Background: In view of the low prevalence and high clinical heterogeneity of rare diseases, the multi-center integration of research data encounter challenges. As a structured data governance tool, the minimum data set is expected to solve the contradiction between the standardization of research data and the personalized collection of clinical data in the field of rare diseases.
Objectives: The aim of this paper is to review the current status and development mode of minimum data sets in rare diseases, explore the related challenges and opportunities.
Methods: We conducted searches in PubMed, Embase, Cochrane, CNKI, WANFANG and VIP with‘Rare disease, minimum data set (MDS)’ as keywords.

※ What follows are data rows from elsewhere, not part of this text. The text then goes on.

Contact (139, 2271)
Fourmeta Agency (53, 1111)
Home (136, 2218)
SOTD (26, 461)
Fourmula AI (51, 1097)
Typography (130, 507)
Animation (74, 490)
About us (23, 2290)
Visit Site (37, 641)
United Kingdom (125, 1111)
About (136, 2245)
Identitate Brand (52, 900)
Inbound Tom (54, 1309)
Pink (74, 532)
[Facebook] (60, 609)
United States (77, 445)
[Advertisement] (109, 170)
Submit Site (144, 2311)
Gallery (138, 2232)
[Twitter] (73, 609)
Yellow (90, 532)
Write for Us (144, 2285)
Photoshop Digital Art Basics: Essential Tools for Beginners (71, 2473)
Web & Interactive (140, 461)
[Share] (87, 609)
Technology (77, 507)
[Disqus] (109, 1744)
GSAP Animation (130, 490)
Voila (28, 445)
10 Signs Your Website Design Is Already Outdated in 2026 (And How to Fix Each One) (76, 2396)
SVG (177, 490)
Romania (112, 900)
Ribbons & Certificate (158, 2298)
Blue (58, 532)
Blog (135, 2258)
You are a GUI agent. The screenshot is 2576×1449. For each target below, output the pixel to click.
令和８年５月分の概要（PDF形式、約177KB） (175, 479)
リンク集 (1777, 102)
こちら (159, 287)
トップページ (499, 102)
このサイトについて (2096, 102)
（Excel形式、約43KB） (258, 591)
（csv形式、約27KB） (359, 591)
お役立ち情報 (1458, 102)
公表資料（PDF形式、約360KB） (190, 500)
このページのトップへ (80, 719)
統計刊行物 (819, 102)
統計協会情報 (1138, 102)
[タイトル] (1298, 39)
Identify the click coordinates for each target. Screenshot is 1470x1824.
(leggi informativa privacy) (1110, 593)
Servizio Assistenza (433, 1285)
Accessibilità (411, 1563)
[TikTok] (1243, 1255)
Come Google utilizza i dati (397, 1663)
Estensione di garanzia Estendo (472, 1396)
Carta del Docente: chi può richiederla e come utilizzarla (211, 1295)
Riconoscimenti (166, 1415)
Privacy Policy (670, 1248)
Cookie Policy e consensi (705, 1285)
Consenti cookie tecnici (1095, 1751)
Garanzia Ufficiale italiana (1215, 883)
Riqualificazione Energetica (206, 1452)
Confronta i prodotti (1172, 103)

Results: A total of 3,923 literatures were retrieved. After deduplication and screening, 49 literatures were obtained, including 28 literatures with minimum data set related to rare diseases and 21 literatures with minimum data set. In the field of rare diseases, the minimum data set is mainly used for the standardized collection and using of research data. Based on the current experience, this paper summarizes the process and some key points of developing the minimum data sets related to rare diseases.
Conclusions: Currently, there are still some challenges in the development, data collection and processing of rare disease-related minimum data sets, such as difficult coordination of project variables, difficult control of data quality, and difficult guarantee of data security. However, there are also opportunities for their development: the government and society are paying increasing attention, big data contributes to rare disease research, and the demand for linkage of production and research is growing. In the future, it is promising to utilize the minimum data sets to promote research on rare diseases by integrating the characteristics of the big data era and collaborating with the government, enterprises and other parties.